**Brief 1**.
Rewrite the rows from the line holding "Describe the element at coordinates (691, 788)" through the end of the rows, inclusive, with "center point" changed to "midpoint" and nothing else altered. Return only those lines.
**Brief 2**.
Please extend the account of sailing the Leeward Islands past its final sentence.

**Page excerpt**.

####################

The Leeward Islands - March 2004

Antigua

Antigua was the first of the Leeward Islands we visited. One assumes the decision as to where to draw the line between which islands are windward and which leeward must have been somewhat arbitrary as the Lesser Antillean chain processes in a smooth North-North-Westerly curl from Grenada to the Virgin Islands.

 

Yet Antigua felt immediately different. Partly because it is lower than neighbouring Guadeloupe and the climate was noticeably drier and the vegetation less lush, with bare soil between cactus plants - something you would not see a little further South. Partly it is because Antigua is a former English colony and Nelson's Dockyard in English Harbour is a wonderfully well-preserved and restored example of a British naval dockyard going back to the mid 17th century. The customs officials were boorish and tedious too - again, as with many former British colonies, they have inherited the zest for paperwork but lost the punctiliousness and precision.

 

In Antigua we were joined by our friends Peter and Katherine Camp, who had met us when we were in Barbados, and were to join us for a couple of weeks. We soon had them a long way away from London life, mentally as well as physically, when after a long walk up to the heights over looking English Harbour (with wonderful views) we came back to the dinghy in the dark and promptly fouled the outboard's propeller on a long stern line put out by another boat. Usually it is a simple matter to unwrap such a rope and one just hopes that the propeller is not damaged. But this time try as we might we could not; as bad luck would have it the rope was fiendishly snarled. So there we were twenty yards from shore, safe but stuck, firmly 'anchored' to this line and too far out to swim back to our boat. Luckily Katherine came to our rescue, revealing she had a bikini on underneath her trousers and blouse, and swam ashore to ask the night watchman there to lend us a knife. The sight of her swimming back minutes later with the moonlight glinting off the knife in her teeth was unforgettable and the job was done in seconds. I can't imagine though what a shock the night watchman got when this strange woman came dripping out of the sea in the night asking to borrow a knife!

 

Leaving English Harbour we went round to Jolly Harbour on Antigua's West coast. This is a huge modern marina so we chose not to go in (except by dinghy) and anchored instead in the approaches which avoided all the concrete and was much more pleasant. From there we set off the next day for St. Kitts, which we reached after a fine 9 hour run during which we had dolphins round the boat and Peter and Katherine were lucky enough to sight our first whale.

 

Nevis and St. Kitts

Nevis, and it's sister island St. Kitts, which make up the nation of St. Kitts and Nevis is one of the smaller islands in the Caribbean and all the more charming for that, with a slower pace of life and easy-going people. We hired a car (with the baldest tyres I have ever seen) and toured the island, visiting abandoned sugar cane plantations, the exposed Atlantic shore and a wonderful botanic garden.

####################

**Rows**.

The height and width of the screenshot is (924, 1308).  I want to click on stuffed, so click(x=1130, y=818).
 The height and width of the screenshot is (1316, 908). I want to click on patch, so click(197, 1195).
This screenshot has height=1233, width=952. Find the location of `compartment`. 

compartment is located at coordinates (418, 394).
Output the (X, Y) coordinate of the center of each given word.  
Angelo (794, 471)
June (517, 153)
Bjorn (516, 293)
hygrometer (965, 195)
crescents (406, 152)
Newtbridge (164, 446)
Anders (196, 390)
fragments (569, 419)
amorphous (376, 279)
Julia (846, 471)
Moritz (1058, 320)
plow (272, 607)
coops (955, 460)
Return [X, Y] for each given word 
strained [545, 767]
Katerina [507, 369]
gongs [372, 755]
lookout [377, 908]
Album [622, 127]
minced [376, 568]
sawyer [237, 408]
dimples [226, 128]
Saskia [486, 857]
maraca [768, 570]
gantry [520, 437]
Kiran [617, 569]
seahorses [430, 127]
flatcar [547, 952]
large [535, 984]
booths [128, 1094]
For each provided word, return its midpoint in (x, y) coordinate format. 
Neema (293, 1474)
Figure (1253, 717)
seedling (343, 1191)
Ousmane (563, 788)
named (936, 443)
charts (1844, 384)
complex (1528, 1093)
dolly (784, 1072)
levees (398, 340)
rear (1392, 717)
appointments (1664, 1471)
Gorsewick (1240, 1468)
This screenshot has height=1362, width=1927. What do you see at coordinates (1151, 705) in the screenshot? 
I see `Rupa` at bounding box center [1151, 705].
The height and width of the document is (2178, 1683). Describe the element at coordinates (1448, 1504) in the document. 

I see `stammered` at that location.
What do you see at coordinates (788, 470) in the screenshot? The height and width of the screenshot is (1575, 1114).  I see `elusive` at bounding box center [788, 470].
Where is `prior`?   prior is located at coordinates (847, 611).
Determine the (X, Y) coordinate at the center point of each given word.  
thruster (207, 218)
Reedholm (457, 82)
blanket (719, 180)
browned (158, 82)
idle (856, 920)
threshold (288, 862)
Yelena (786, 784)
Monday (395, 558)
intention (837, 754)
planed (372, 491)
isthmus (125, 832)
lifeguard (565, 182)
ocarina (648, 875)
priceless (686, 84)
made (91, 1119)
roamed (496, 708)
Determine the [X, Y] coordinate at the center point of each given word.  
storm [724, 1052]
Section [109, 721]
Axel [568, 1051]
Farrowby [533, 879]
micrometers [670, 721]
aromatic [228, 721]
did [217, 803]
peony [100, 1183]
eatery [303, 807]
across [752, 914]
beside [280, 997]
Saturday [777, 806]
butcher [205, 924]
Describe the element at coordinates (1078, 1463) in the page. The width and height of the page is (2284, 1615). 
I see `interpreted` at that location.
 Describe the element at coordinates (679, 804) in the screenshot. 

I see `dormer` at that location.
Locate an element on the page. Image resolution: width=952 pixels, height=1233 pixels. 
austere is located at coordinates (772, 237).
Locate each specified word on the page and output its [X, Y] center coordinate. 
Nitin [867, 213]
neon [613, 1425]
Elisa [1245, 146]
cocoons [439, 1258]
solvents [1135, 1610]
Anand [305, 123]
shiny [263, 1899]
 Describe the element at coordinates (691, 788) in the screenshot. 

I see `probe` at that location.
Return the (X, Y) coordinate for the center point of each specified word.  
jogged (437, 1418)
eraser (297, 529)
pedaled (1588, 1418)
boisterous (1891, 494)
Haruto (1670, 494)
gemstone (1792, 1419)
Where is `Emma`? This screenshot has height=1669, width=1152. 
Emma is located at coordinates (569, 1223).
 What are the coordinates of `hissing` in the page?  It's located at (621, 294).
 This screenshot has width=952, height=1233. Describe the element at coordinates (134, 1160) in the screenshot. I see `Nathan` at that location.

####################

**Answer 1**.
 Describe the element at coordinates (691, 788) in the screenshot. 

I see `probe` at that location.
Return the (X, Y) coordinate for the midpoint of each specified word.  
jogged (437, 1418)
eraser (297, 529)
pedaled (1588, 1418)
boisterous (1891, 494)
Haruto (1670, 494)
gemstone (1792, 1419)
Where is `Emma`? This screenshot has height=1669, width=1152. 
Emma is located at coordinates (569, 1223).
 What are the coordinates of `hissing` in the page?  It's located at (621, 294).
 This screenshot has width=952, height=1233. Describe the element at coordinates (134, 1160) in the screenshot. I see `Nathan` at that location.

**Answer 2**.
From Nevis it is but a short hop to St. Kitts - more properly St Christopher's and where the adjective is Kittitian, strangely enough, rather than the more obvious Kittian. We spent our first day here in Ballast Bay which gave us some lovely swimming but strong winds  were predicted the next day so we headed for the marina at Basseterre. Much as I hate marinas (and this was our first marina stop in the Caribbean) this proved a good call for the winds did indeed pipe up and though we could have anchored off it would have been bouncy and going to and fro in the dinghy would have been wet. At least in a marina you can hop on and off the boat at any time and we were just by the town centre.

 

Here we hired another car, and when I exclaimed to the Leonie "look, decent treads, not like the car we had in Nevis" the agent puffed his chest up and said "Man, you is in St. Kitts now!". I was amused to see when we hired another car a couple of days later that the treads were once again bald...

 

The Kittitians have been wonderfully clever and the island appears almost totally unspoiled. But it is shaped a bit like tadpole with a little tail of a peninsula going off to the South East and when you go down there you discover the Four Seasons/Marriot/Hilton mob have moved in in strength; the coastline is solid with hotels, the pavements solid with pasty American joggers and the roads teeming with taxis and staff buses. But a mile away, you'd never know.

 

Our plan had been to go with the Camps to Statia, Saba and then drop them at St. Martin. But the bad weather meant having to stay in St. Kitts for longer than planned and we lost that opportunity. Neither Statia nor Saba have good anchorages in strong swells and the marina was constantly swept by squalls and gusts. A neighbouring boat set out for St. Barts but came back some hours later reporting that they had been able to make no progress at all against 25 foot waves and 40 knot winds. So it was good we stayed where we were.

 

St. Kitts boasts one of the finest forts in the islands - the wonderfully named Brimstone fort, which is a large sprawling edifice on an impregnable hill. It has been beautifully restored and makes a fascinating visit as well as giving commanding views all around. Kitts also has some lovely rainforest and we pushed our way up in our hired off-roader as far as we could before scrambling along what is known as the 'military trail' for some way. Sadly the trails here are badly marked (probably to encourage you to take a guide) but the rainforest was as magic as ever.

 

Statia

We had pretty much run out of things to do on St. Kitts by the time Peter and Katherine had to catch their hopper flights out and the very morning they left the winds had slackened and so we cast off from the marina, leaving the island about the same time they flew out.

 

It was a short 20 mile run to Statia but once we were out in the open sea the winds picked up again and the swell got up - never to the point of it being really uncomfortable but enough to make us glad we had not gone before.

 

Statia, together with Saba and Sint Maarten is part of the Netherlands Antilles (which also includes the ABC islands off Venezuela) and again contrasted dramatically with the other islands we had visited. This is a colony and, though a tiny one, benefits from the support of the Dutch government, so the harbour is sound, the roads good and everything works... and the people are wonderfully friendly too.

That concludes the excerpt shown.